Oxidant Concentration Modulated Metal/Silicon Interface Electrical Field Mediates Metal‐Assisted Chemical Etching of Silicon

Abstract

AbstractMetal‐assisted chemical etching (MacEtch) of silicon in HF aqueous solutions has attracted great interest due to its wide range of applications including photovoltaics, thermoelectrics, Li‐ion batteries, and bio/chemical sensors. However, to date, the understanding of MacEtch process is rather limited. In this work, the effects of the H2O2 concentration as well as the properties of silicon on MacEtch in HF‐H2O2 aqueous solutions are investigated in detail. It is found that for low oxidant concentration, the MacEtch rate of silicon is oxidant concentration dependent and doping type dependent. While for high H2O2 concentration, the MacEtch rate increases with increasing H2O2 concentration, but exhibits no evident dependence on doping types. An oxidant concentration modulated metal/silicon interface electrical field model is proposed for MacEtch of silicon on the basis of experimental findings and semiconductor/metal contact theory.

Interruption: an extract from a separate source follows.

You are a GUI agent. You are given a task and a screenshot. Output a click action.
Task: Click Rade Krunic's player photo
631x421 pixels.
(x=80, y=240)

The model shows that excessive holes' accumulation at the metal/silicon interface generates a spontaneously biased voltage at metal/silicon interface and changes the interfacial electric field and thereby the interface band bending, successfully explains the characteristics of MacEtch of p‐type and n‐type silicon while naturally explains many characteristics of MacEtch of silicon such as porosification of nanowires and silicon substrates, thus provides new insights into the MacEtch of silicon.